> _What is needed_
Copy the entries from the line with "The height and width of the screenshot is (254, 350)." through the end of the entries, substituting "Settings" for "Assets" and leaving everything else unchanged. Leave the pictures out of your answer.

> _Input material_
+ + +
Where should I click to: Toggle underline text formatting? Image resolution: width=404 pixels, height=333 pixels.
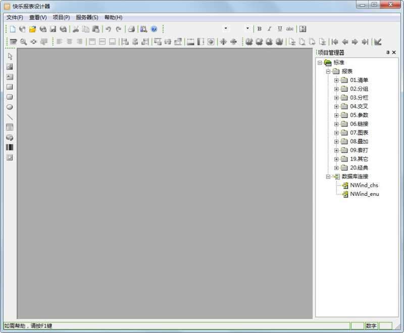point(279,29)
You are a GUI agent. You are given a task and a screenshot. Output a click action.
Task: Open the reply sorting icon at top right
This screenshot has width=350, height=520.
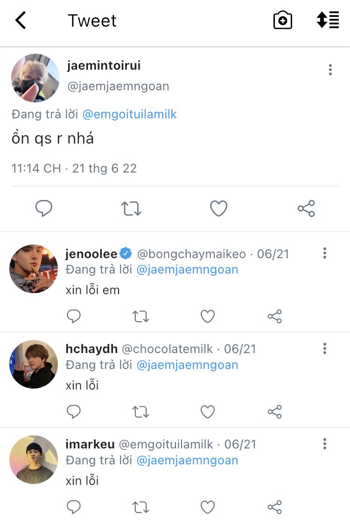pyautogui.click(x=328, y=21)
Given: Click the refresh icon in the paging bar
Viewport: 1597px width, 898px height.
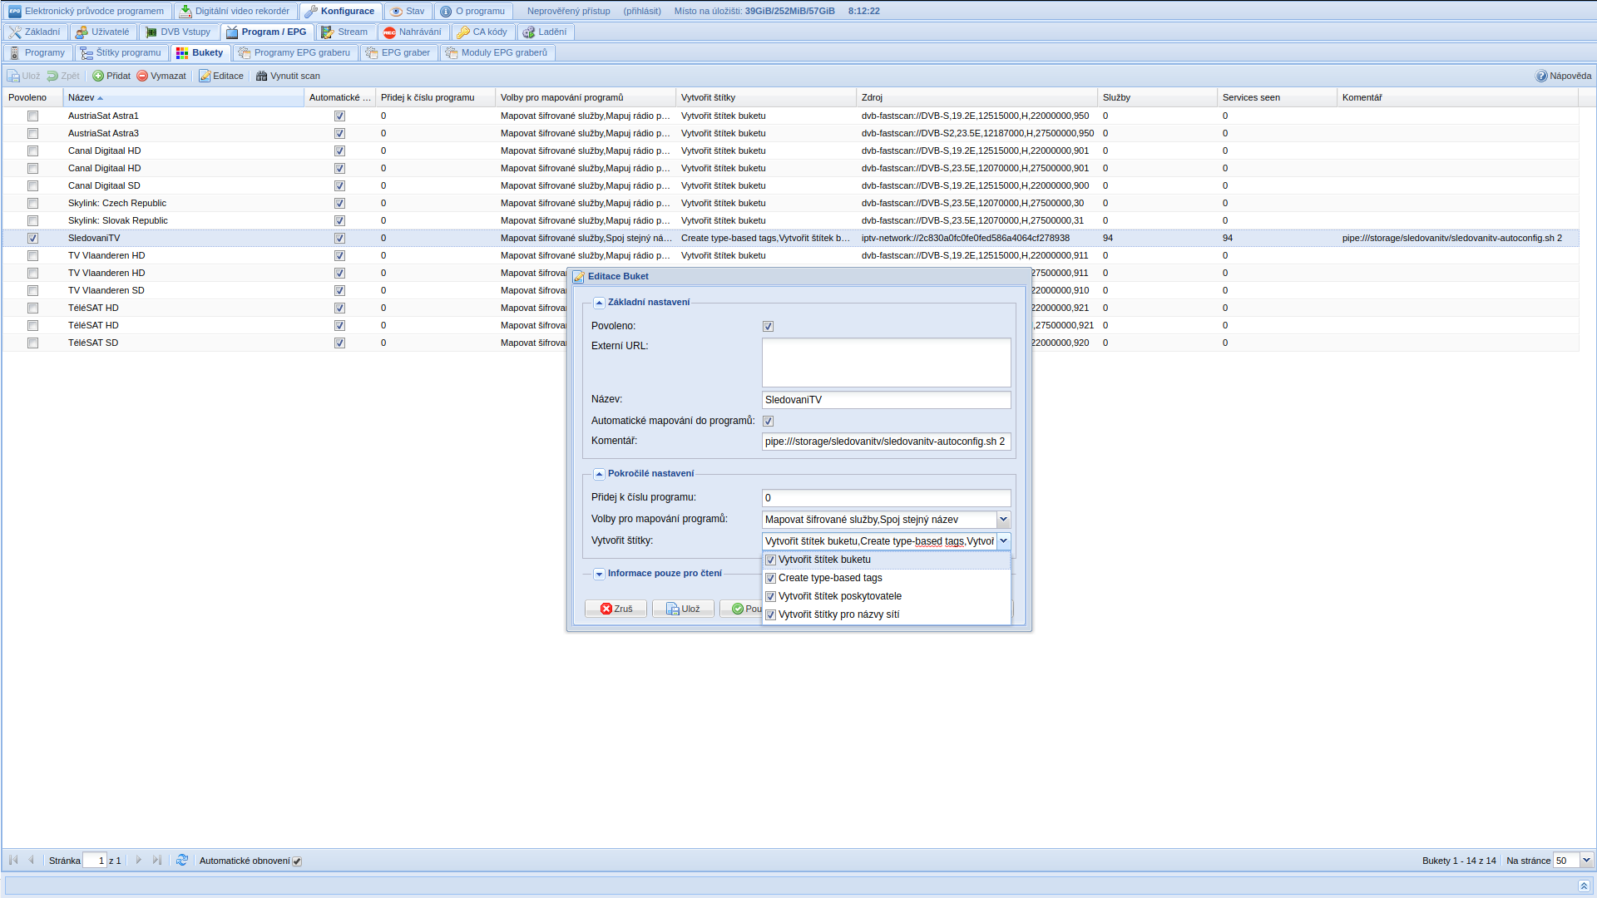Looking at the screenshot, I should 182,861.
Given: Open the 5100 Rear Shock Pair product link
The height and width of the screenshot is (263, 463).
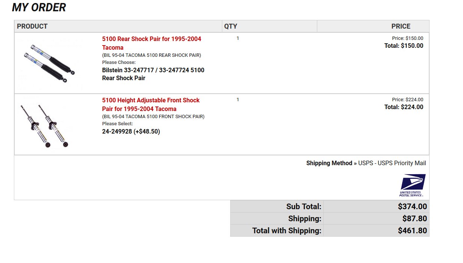Looking at the screenshot, I should tap(152, 43).
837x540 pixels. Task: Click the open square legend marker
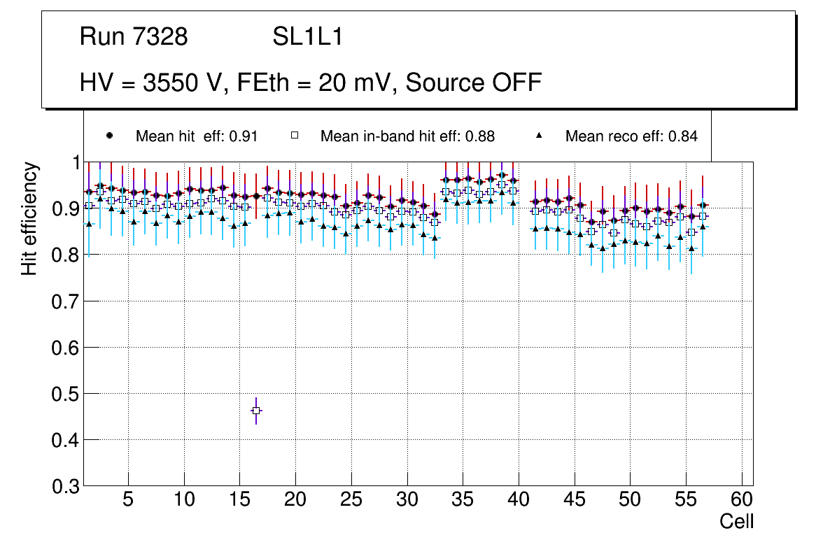point(295,136)
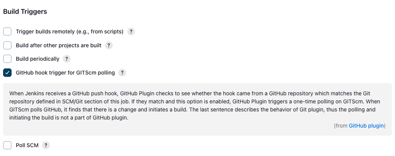Click the Build Triggers section heading
This screenshot has width=395, height=156.
[25, 12]
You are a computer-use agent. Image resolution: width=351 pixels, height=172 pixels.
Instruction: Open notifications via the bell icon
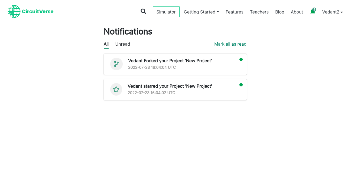click(x=313, y=12)
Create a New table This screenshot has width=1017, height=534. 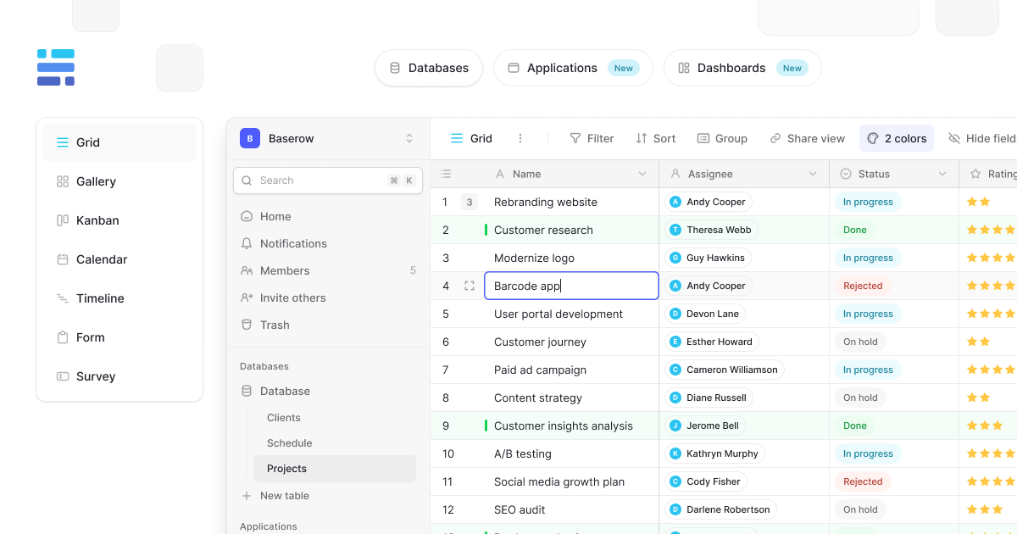(x=284, y=495)
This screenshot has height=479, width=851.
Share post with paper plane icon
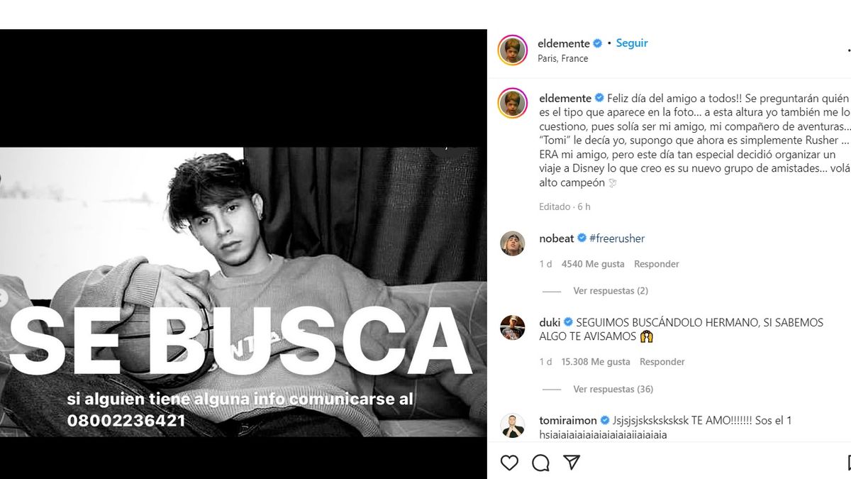click(x=572, y=463)
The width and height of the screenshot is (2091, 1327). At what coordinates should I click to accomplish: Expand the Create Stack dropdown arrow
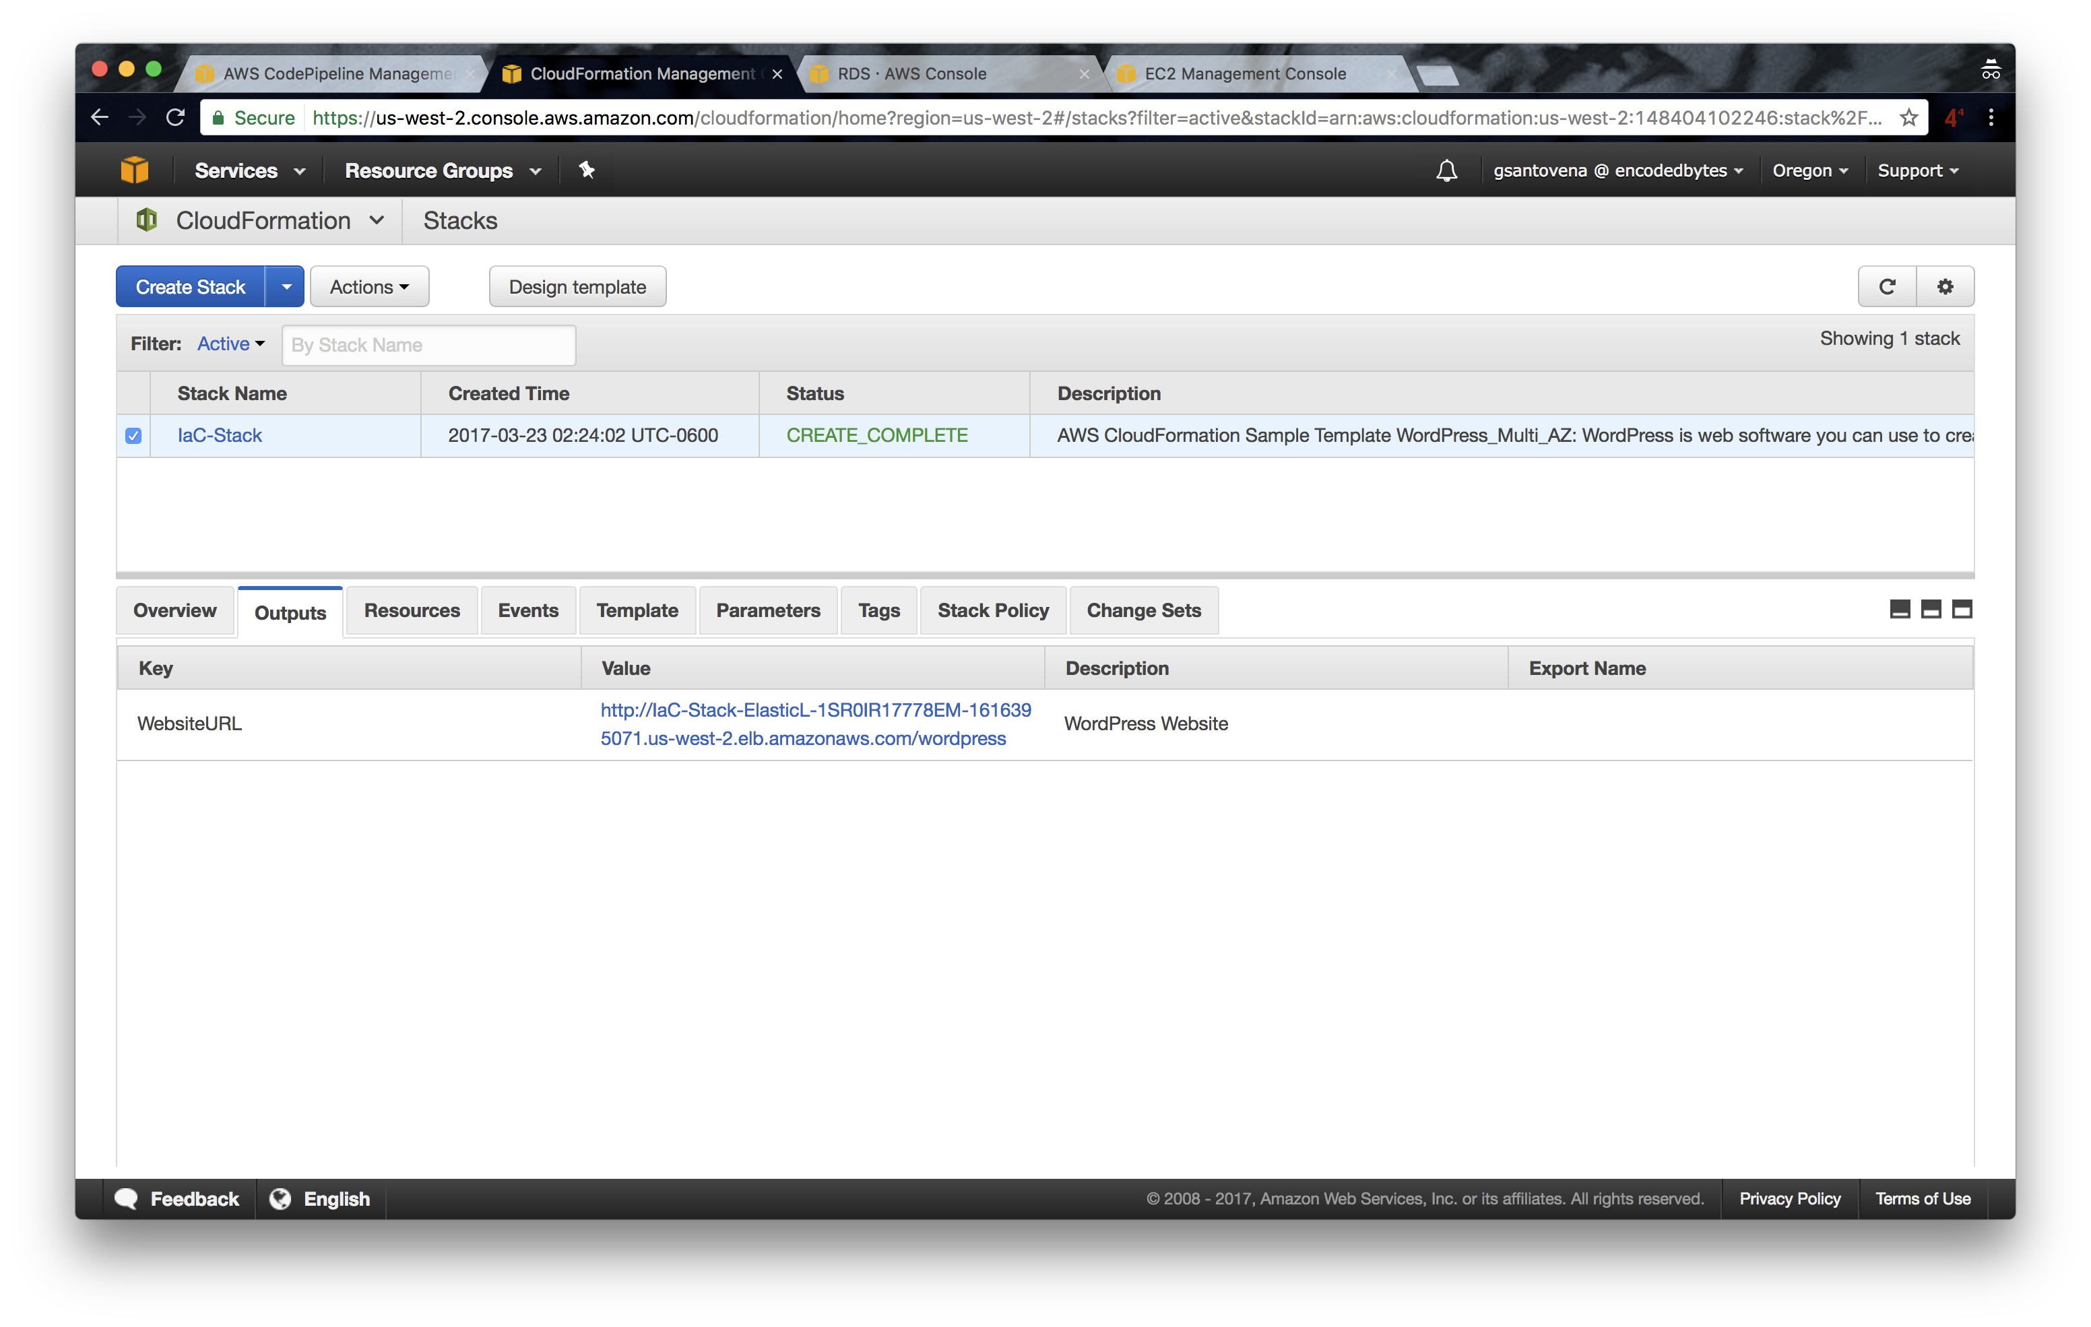tap(286, 287)
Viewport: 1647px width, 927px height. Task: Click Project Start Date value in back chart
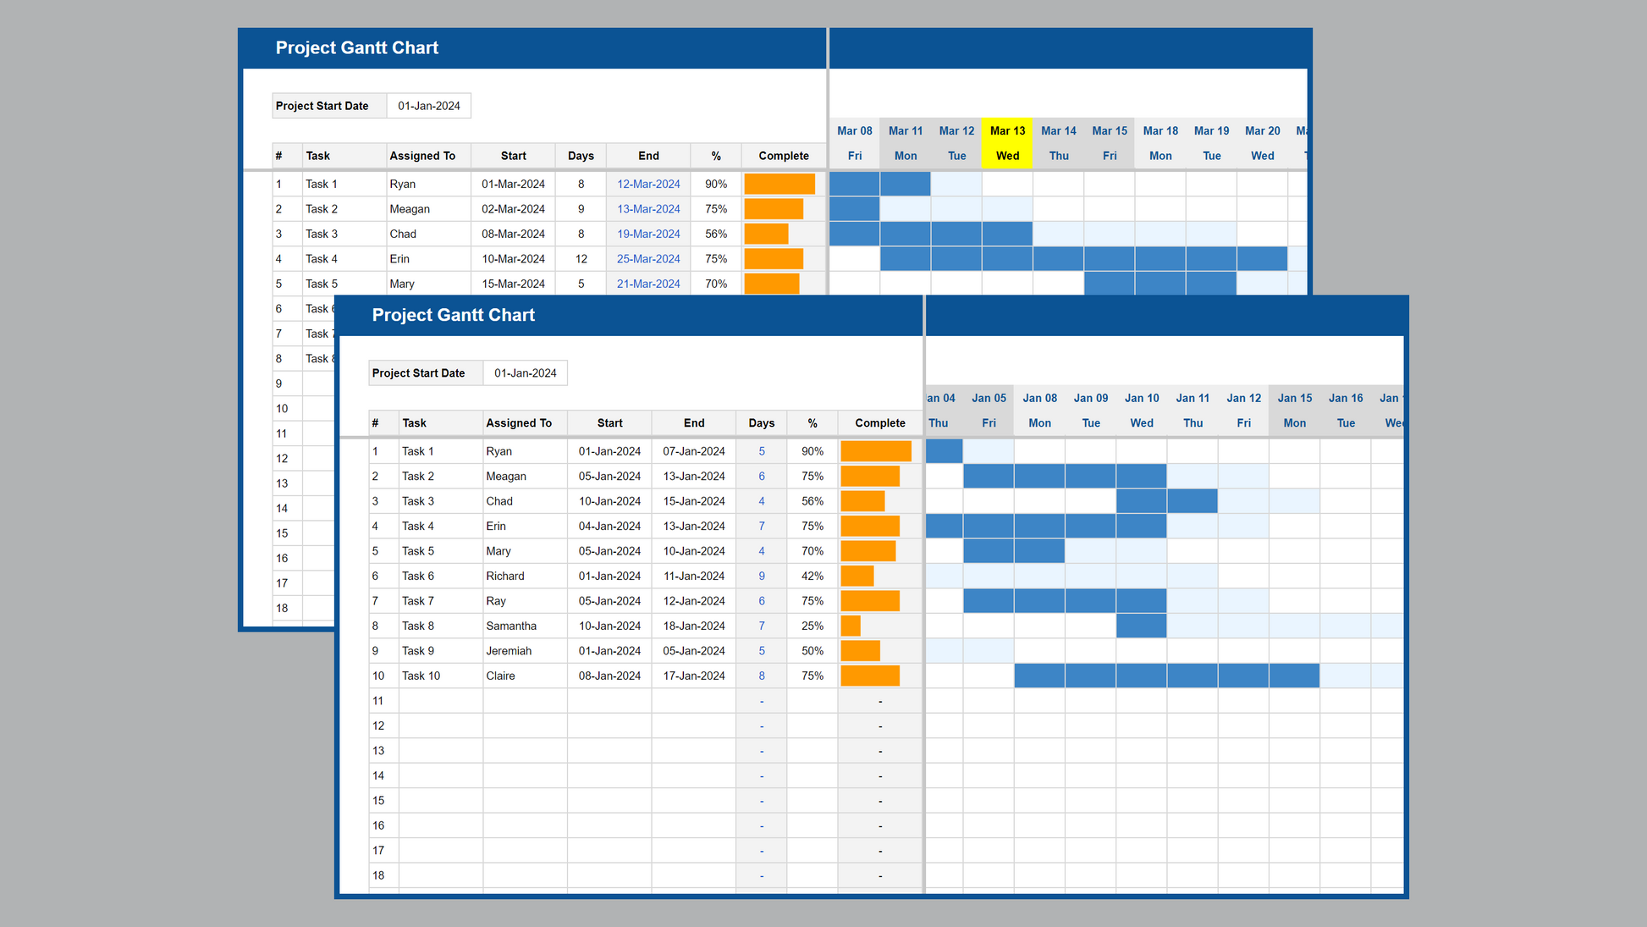coord(428,106)

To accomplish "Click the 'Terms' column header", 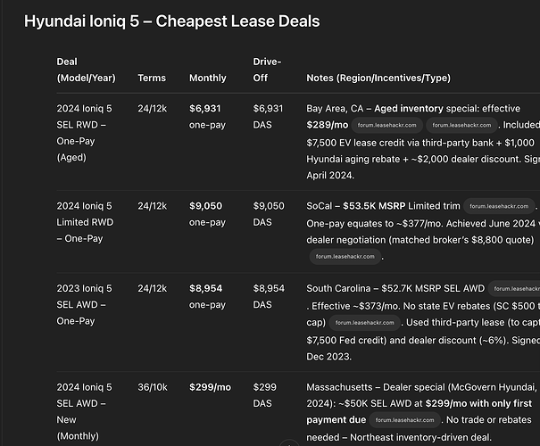I will coord(152,78).
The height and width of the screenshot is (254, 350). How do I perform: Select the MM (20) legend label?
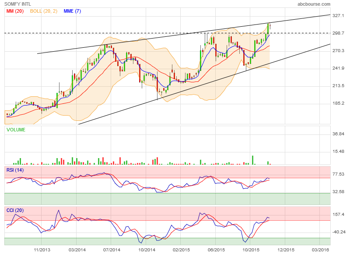tap(15, 11)
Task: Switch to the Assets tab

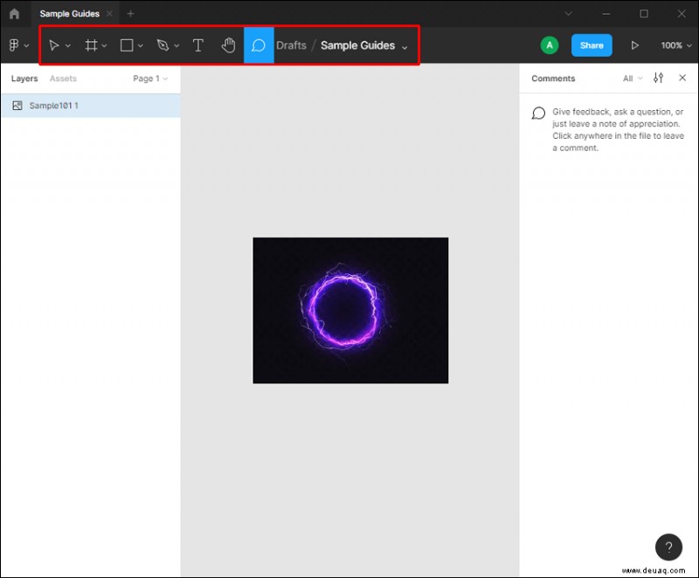Action: [62, 78]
+ + +
> _Final answer_
The height and width of the screenshot is (254, 350). How do I perform: Select the MM (20) legend label?
tap(15, 11)
Task: Switch to the Settings tab

Action: [62, 78]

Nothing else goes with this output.